On July 14, more than a month after D-Day, Ehlers learned that his brother Roland had died at Omaha Beach when his landing craft was struck by a mortar shell.

==Later life==
Ehlers appeared in the 1955 film The Long Gray Line, starring Tyrone Power. He went on to work for the Veterans Administration, and as a security guard at Disneyland, California.

Ehlers died on February 20, 2014, of kidney failure in Long Beach, California. He was 92 years old.

Ehlers' Medal of Honor is on display at the National WWII Museum in New Orleans, Louisiana.

==Personal life==
Ehlers married the former Dorothy Decker, who died in 2017 at the age of 85. They had 3 children, and 11 grandchildren.

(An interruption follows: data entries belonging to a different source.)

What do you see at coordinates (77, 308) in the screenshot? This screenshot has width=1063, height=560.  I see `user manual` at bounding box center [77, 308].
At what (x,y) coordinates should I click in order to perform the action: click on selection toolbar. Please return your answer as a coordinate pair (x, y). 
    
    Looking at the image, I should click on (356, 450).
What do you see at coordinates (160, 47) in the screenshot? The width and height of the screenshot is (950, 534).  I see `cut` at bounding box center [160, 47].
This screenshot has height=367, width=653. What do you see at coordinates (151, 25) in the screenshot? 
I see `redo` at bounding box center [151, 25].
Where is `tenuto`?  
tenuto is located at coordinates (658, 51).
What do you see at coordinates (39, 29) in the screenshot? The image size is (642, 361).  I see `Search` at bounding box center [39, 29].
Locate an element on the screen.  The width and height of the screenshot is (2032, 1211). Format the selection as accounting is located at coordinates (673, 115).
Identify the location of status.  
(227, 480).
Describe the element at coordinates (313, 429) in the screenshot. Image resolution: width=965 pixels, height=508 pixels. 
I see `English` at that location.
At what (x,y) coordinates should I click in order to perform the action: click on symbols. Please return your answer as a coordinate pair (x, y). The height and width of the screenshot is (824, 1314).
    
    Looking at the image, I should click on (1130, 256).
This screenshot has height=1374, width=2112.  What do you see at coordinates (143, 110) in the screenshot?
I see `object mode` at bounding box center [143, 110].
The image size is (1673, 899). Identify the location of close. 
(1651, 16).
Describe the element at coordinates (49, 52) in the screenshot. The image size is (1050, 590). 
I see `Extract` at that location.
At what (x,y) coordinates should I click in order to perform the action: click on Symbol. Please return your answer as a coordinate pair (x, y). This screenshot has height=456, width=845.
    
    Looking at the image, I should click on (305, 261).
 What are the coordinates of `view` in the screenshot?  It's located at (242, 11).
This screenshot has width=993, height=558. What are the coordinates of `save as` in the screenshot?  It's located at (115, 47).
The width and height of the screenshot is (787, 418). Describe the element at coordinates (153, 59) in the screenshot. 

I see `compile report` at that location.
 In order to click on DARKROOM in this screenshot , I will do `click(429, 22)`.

==Medal of Honor citation==
Staff Sergeant Ehlers' official Medal of Honor citation reads:
For conspicuous gallantry and intrepidity at the risk of his life above and beyond the call of duty on 9–10 June 1944, near Goville, France. S/Sgt. Ehlers, always acting as the spearhead of the attack, repeatedly led his men against heavily defended enemy strong points exposing himself to deadly hostile fire whenever the situation required heroic and courageous leadership. Without waiting for an order, S/Sgt. Ehlers, far ahead of his men, led his squad against a strongly defended enemy strong point, personally killing 4 of an enemy patrol who attacked him en route. Then crawling forward under withering machinegun fire, he pounced upon the guncrew and put it out of action. Turning his attention to 2 mortars protected by the crossfire of 2 machineguns, S/Sgt. Ehlers led his men through this hail of bullets to kill or put to flight the enemy of the mortar section, killing 3 men himself. After mopping up the mortar positions, he again advanced on a machinegun, his progress effectively covered by his squad. When he was almost on top of the gun he leaped to his feet and, although greatly outnumbered, he knocked out the position single-handed. The next day, having advanced deep into enemy territory, the platoon of which S/Sgt. Ehlers was a member, finding itself in an untenable position as the enemy brought increased mortar, machinegun, and small arms fire to bear on it, was ordered to withdraw. S/Sgt. Ehlers, after his squad had covered the withdrawal of the remainder of the platoon, stood up and by continuous fire at the semicircle of enemy placements, diverted the bulk of the heavy hostile fire on himself, thus permitting the members of his own squad to withdraw. At this point, though wounded himself, he carried his wounded automatic rifleman to safety and then returned fearlessly over the shell-swept field to retrieve the automatic rifle which he was unable to carry previously. After having his wound treated, he refused to be evacuated, and returned to lead his squad. The intrepid leadership, indomitable courage, and fearless aggressiveness displayed by S/Sgt. Ehlers in the face of overwhelming enemy forces serve as an inspiration to others.